- TO DO: Every entry should be copied exactly, with nothing added or dropped.

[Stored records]
------------

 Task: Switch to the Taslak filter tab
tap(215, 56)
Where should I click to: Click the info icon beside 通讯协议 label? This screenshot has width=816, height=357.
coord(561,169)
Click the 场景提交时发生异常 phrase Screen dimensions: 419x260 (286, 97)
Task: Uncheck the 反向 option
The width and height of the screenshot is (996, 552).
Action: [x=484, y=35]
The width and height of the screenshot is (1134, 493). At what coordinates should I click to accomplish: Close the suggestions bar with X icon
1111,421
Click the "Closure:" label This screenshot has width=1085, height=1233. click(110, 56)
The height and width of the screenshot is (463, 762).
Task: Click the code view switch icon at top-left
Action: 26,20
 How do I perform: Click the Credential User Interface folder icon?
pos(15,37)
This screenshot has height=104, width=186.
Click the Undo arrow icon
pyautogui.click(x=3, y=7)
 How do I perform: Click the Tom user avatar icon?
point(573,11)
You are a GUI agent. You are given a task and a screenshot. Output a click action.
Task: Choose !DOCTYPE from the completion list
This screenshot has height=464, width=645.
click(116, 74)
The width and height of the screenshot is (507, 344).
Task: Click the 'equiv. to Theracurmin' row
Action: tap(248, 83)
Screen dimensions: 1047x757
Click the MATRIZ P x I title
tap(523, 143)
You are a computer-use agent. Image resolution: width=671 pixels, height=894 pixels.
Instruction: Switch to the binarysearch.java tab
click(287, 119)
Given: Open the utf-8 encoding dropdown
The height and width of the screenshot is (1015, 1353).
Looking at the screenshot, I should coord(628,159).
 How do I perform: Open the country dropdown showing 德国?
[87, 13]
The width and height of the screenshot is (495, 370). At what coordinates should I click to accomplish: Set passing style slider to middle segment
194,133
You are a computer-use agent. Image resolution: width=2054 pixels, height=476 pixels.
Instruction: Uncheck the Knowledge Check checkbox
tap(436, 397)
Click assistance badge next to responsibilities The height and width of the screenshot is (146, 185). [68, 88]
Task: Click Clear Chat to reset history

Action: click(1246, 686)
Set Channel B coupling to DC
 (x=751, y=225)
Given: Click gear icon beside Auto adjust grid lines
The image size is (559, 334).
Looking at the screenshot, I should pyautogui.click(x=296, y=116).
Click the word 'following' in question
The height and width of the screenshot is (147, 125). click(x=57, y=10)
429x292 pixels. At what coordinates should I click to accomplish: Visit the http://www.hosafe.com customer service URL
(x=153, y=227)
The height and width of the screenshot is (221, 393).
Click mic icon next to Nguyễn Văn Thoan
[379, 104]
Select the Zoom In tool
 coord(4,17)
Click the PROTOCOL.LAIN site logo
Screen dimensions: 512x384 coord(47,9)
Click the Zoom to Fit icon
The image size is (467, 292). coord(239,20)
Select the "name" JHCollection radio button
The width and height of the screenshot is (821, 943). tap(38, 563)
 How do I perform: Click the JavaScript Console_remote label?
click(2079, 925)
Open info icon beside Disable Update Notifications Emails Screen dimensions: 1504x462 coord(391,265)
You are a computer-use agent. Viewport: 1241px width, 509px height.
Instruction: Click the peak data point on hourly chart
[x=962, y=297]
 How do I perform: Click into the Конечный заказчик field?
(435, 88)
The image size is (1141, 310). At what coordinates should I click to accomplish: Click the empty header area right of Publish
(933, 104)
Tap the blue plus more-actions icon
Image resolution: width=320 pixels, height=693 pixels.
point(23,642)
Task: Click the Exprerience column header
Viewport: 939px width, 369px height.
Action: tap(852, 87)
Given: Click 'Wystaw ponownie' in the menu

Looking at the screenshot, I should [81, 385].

------------

- EXERCISE ANSWER:
 Task: Switch to the Taslak filter tab
tap(215, 56)
Where should I click to: Click the info icon beside 通讯协议 label? This screenshot has width=816, height=357.
coord(561,169)
Click the 场景提交时发生异常 phrase Screen dimensions: 419x260 (286, 97)
Task: Uncheck the 反向 option
The width and height of the screenshot is (996, 552).
Action: [x=484, y=35]
The width and height of the screenshot is (1134, 493). At what coordinates should I click to accomplish: Close the suggestions bar with X icon
1111,421
Click the "Closure:" label This screenshot has width=1085, height=1233. click(110, 56)
The height and width of the screenshot is (463, 762).
Task: Click the code view switch icon at top-left
Action: 26,20
 How do I perform: Click the Credential User Interface folder icon?
pos(15,37)
This screenshot has height=104, width=186.
Click the Undo arrow icon
pyautogui.click(x=3, y=7)
 How do I perform: Click the Tom user avatar icon?
point(573,11)
You are a GUI agent. You are given a task and a screenshot. Output a click action.
Task: Choose !DOCTYPE from the completion list
This screenshot has height=464, width=645.
click(116, 74)
The width and height of the screenshot is (507, 344).
Task: Click the 'equiv. to Theracurmin' row
Action: tap(248, 83)
Screen dimensions: 1047x757
Click the MATRIZ P x I title
tap(523, 143)
You are a computer-use agent. Image resolution: width=671 pixels, height=894 pixels.
Instruction: Switch to the binarysearch.java tab
click(287, 119)
Given: Open the utf-8 encoding dropdown
The height and width of the screenshot is (1015, 1353).
Looking at the screenshot, I should coord(628,159).
 How do I perform: Open the country dropdown showing 德国?
[87, 13]
The width and height of the screenshot is (495, 370). At what coordinates should I click to accomplish: Set passing style slider to middle segment
194,133
You are a computer-use agent. Image resolution: width=2054 pixels, height=476 pixels.
Instruction: Uncheck the Knowledge Check checkbox
tap(436, 397)
Click assistance badge next to responsibilities The height and width of the screenshot is (146, 185). [68, 88]
Task: Click Clear Chat to reset history

Action: click(1246, 686)
Set Channel B coupling to DC
 (x=751, y=225)
Given: Click gear icon beside Auto adjust grid lines
The image size is (559, 334).
Looking at the screenshot, I should pyautogui.click(x=296, y=116).
Click the word 'following' in question
The height and width of the screenshot is (147, 125). click(x=57, y=10)
429x292 pixels. At what coordinates should I click to accomplish: Visit the http://www.hosafe.com customer service URL
(x=153, y=227)
The height and width of the screenshot is (221, 393).
Click mic icon next to Nguyễn Văn Thoan
[379, 104]
Select the Zoom In tool
 coord(4,17)
Click the PROTOCOL.LAIN site logo
Screen dimensions: 512x384 coord(47,9)
Click the Zoom to Fit icon
The image size is (467, 292). coord(239,20)
Select the "name" JHCollection radio button
The width and height of the screenshot is (821, 943). tap(38, 563)
 How do I perform: Click the JavaScript Console_remote label?
click(2079, 925)
Open info icon beside Disable Update Notifications Emails Screen dimensions: 1504x462 coord(391,265)
You are a computer-use agent. Viewport: 1241px width, 509px height.
Instruction: Click the peak data point on hourly chart
[x=962, y=297]
 How do I perform: Click into the Конечный заказчик field?
(435, 88)
The image size is (1141, 310). At what coordinates should I click to accomplish: Click the empty header area right of Publish
(933, 104)
Tap the blue plus more-actions icon
Image resolution: width=320 pixels, height=693 pixels.
point(23,642)
Task: Click the Exprerience column header
Viewport: 939px width, 369px height.
Action: tap(852, 87)
Given: Click 'Wystaw ponownie' in the menu

Looking at the screenshot, I should [81, 385].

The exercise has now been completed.